Then Mother Nature threw one last haymaker. In November 2012, Superstorm Sandy wiped out 338 Karmas parked at the Port of Newark, N.J., causing an estimated $34.8 million loss and putting the company farther behind production quotas. Its insurance claim was denied.
Fisker would file bankruptcy the next year, ending Delaware’s hopes of recouping money it had doled out as a loan. The disaster was front-page news for months and it has overshadowed subsequent economic development efforts, even long after a change in administration and significant tightening of protective measures for state investments.
The reality is that Delaware’s investment model is much more risk averse following Fisker than it was before.

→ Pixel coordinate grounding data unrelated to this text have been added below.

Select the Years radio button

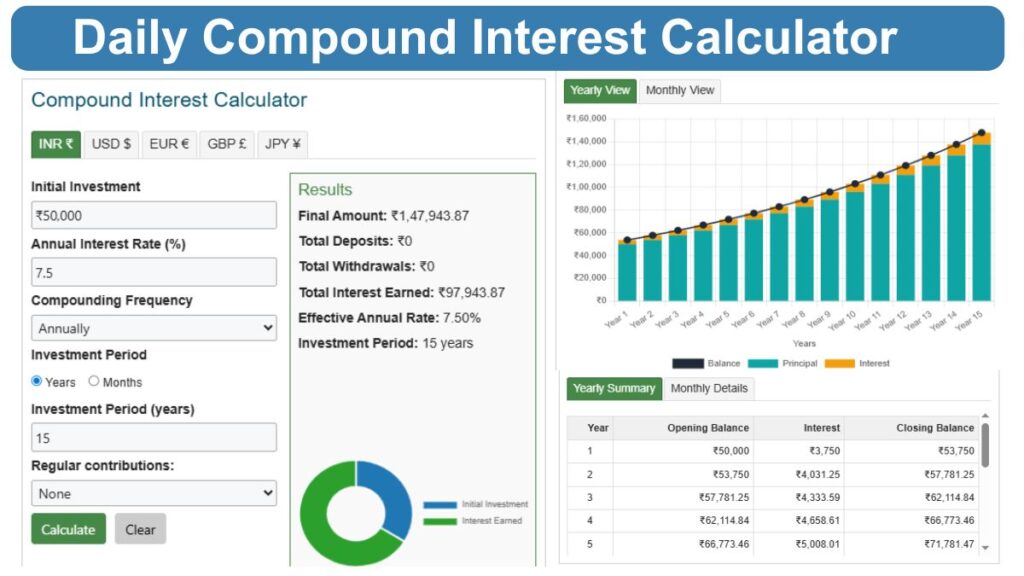[x=37, y=382]
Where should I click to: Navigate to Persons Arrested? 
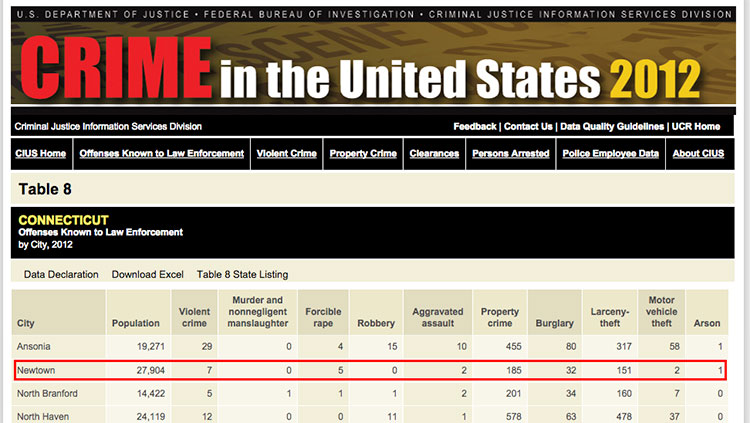(510, 153)
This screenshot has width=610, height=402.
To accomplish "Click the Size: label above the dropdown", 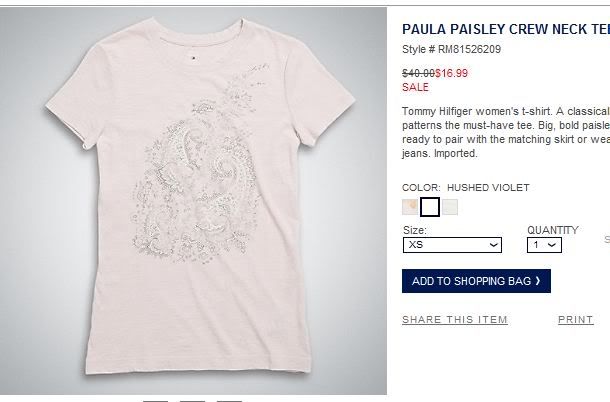I will (415, 230).
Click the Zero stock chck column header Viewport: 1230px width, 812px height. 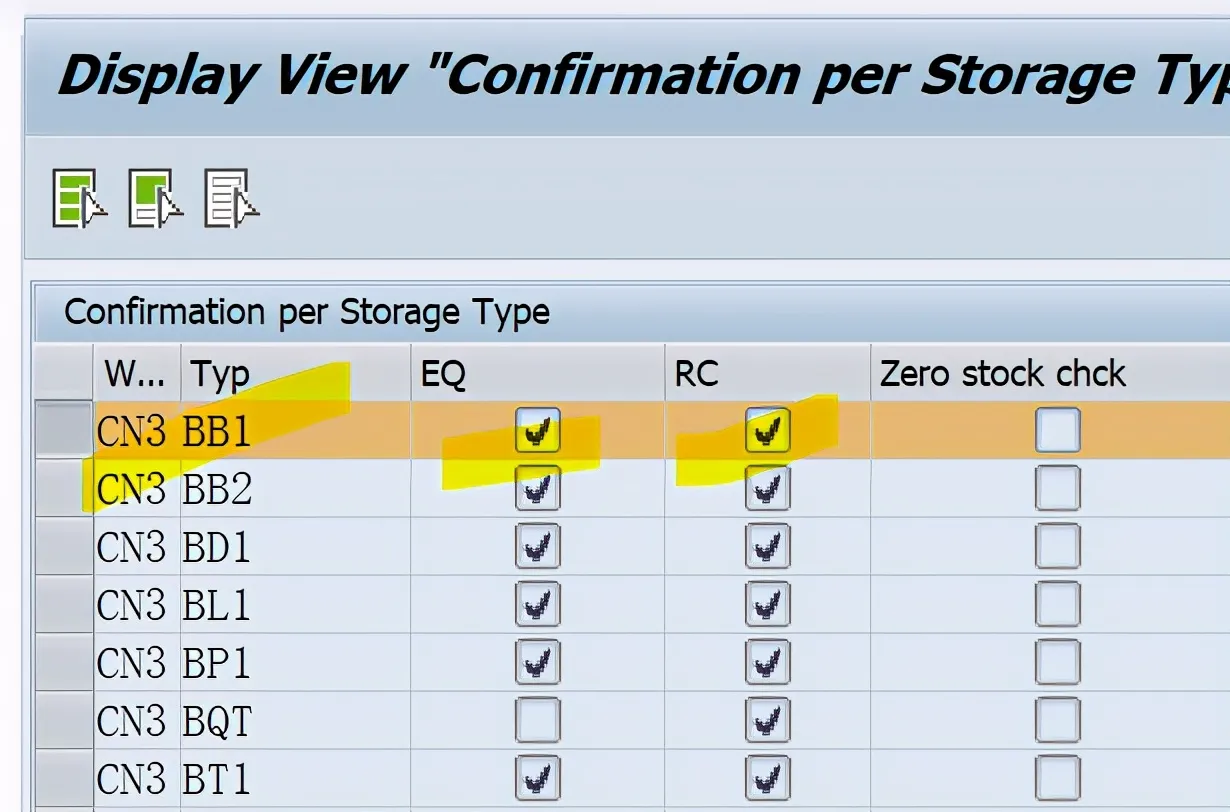tap(1003, 374)
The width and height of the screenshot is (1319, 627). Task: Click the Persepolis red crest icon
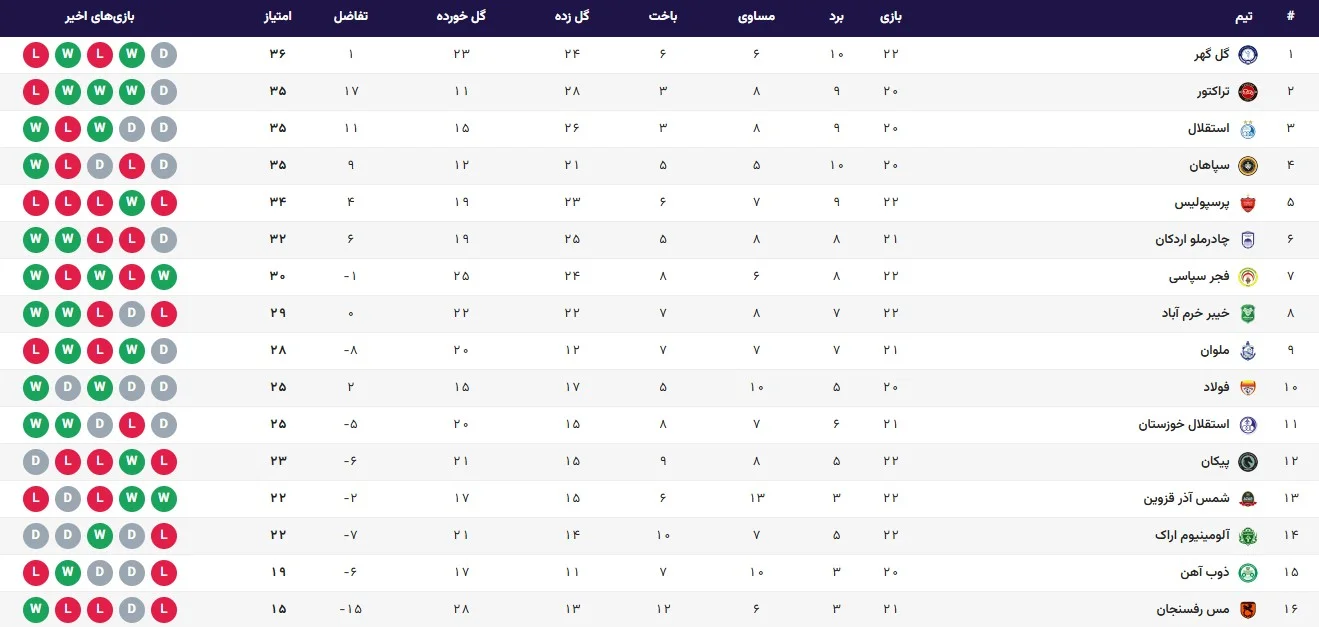(1248, 203)
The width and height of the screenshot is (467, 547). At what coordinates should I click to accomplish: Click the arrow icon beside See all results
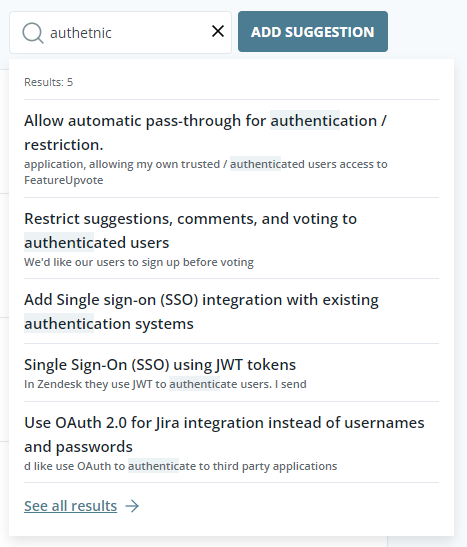point(132,506)
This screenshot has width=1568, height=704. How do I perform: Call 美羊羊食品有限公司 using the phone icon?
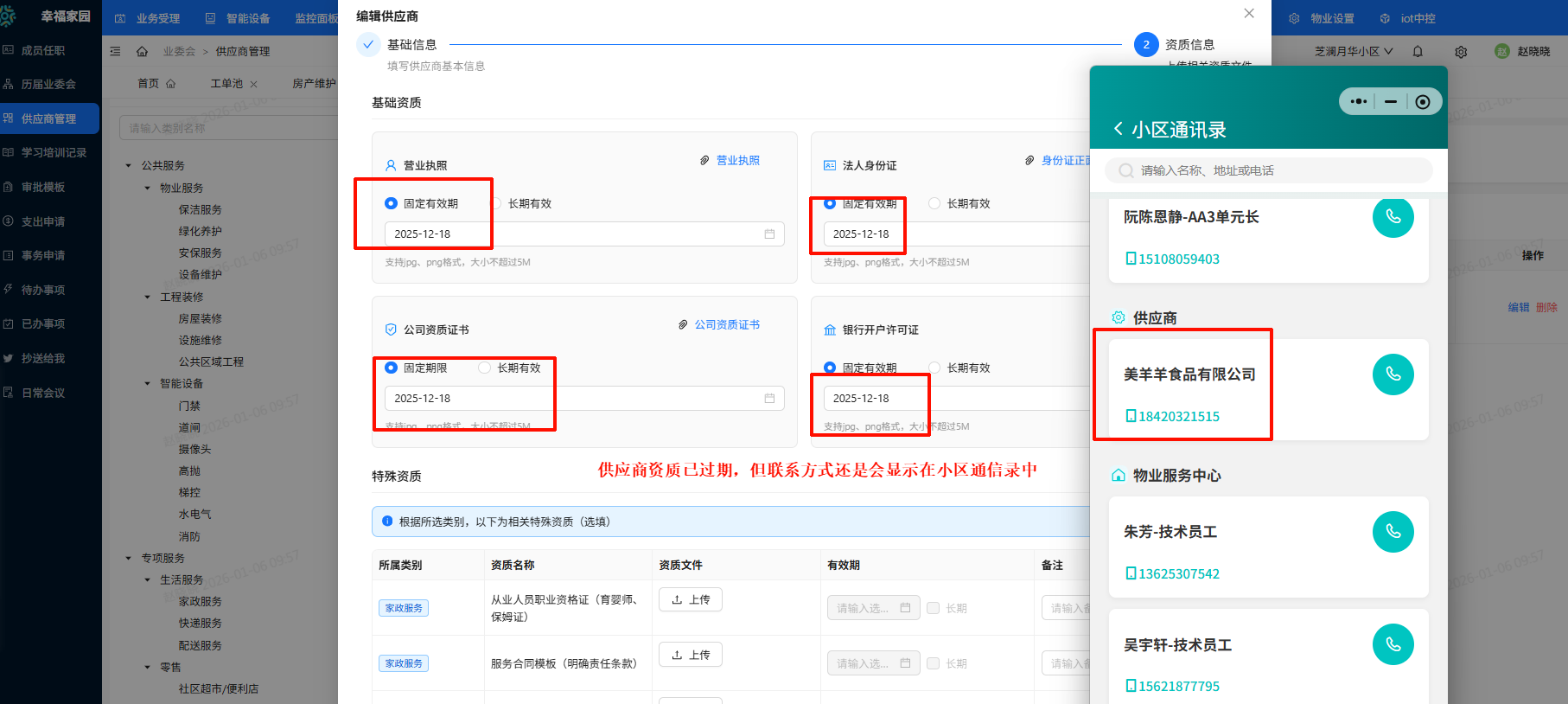(1393, 374)
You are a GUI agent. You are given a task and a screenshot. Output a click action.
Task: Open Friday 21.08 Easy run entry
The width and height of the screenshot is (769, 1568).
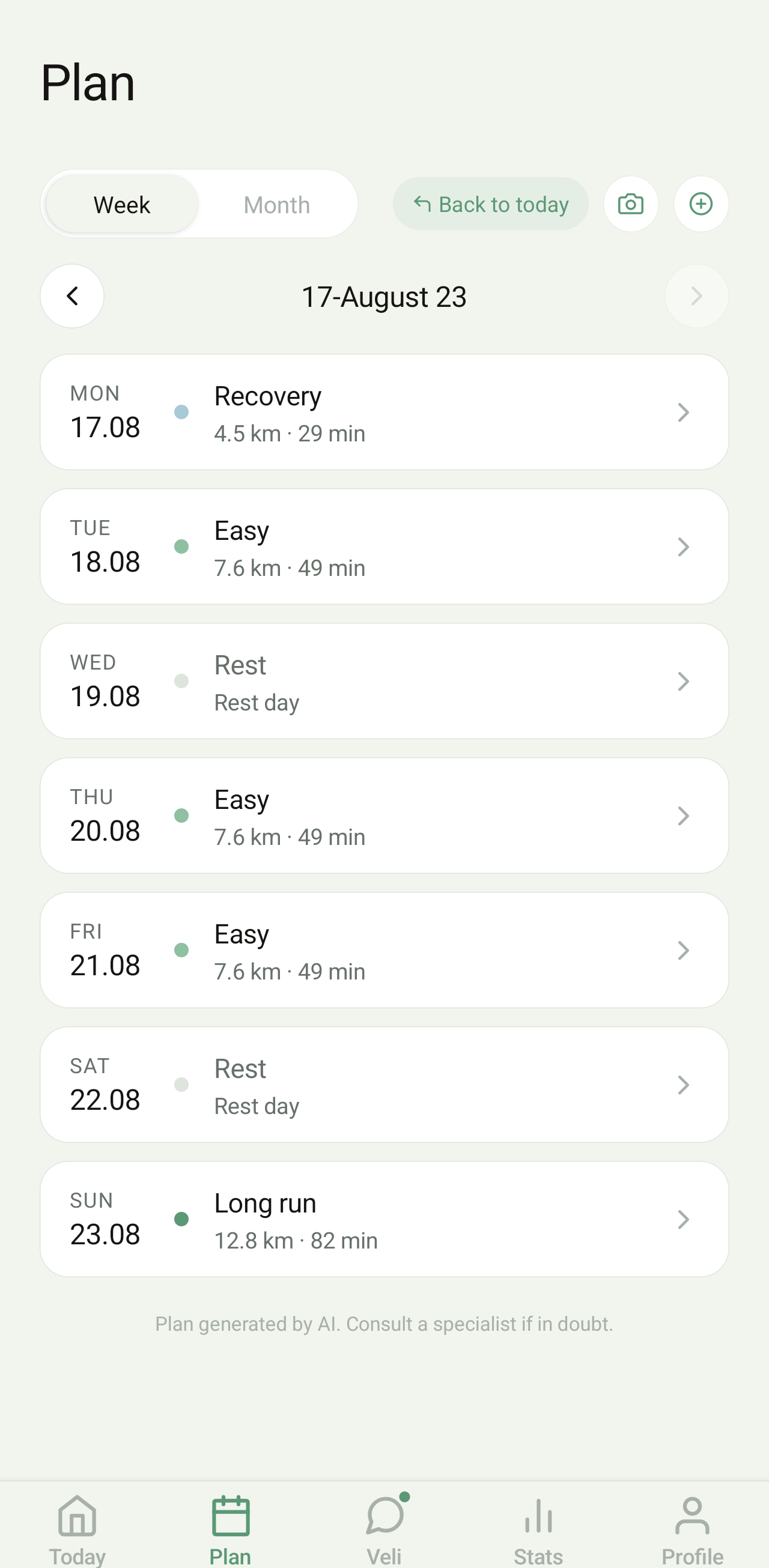[x=384, y=950]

The state now typically shies away from making conditional loans from the Strategic Fund, which could go unpaid in another bankruptcy case. Investments under the Carney administration, including the one to WuXi STA, are typically grants paid annually as a recipient meets benchmarks. They also include “claw-back” provisions that typically require a company to retain a grant-supported job for a specified number of years or risk having to repay the funds – Bloom Energy ran into this issue.
The state also requires parent companies to be liable for the actions of their subsidiaries, ensuring that a global company doesn’t use a limited liability company to escape its contracts.
Finally, the state frankly isn’t making large bets on unproven companies anymore either. Fisker was a venture capital-backed startup with a flashy product but no concrete operational or sales history when Delaware placed its bet. The Markell administration depended on the backing of the federal government’s loan to keep the ship afloat while the company met the market demand.
WuXi AppTec, the parent company of WuXi STA, is very different than Fisker. Although relatively unknown here, it’s a leading global company in the contract development and manufacturing organization (CDMO) market, recognized by its industry as among the brightest growing companies.
It’s already publicly traded in Hong Kong, with investors valuing it at more than $72 billion. It employs more than 27,000 people at 30 sites worldwide and works with 4,400 other clients and partners.
We can debate the merits of awarding taxpayer dollars to companies like Amazon and WuXi AppTec that are already vastly successful, but let’s not put our new partner in the Fisker basket.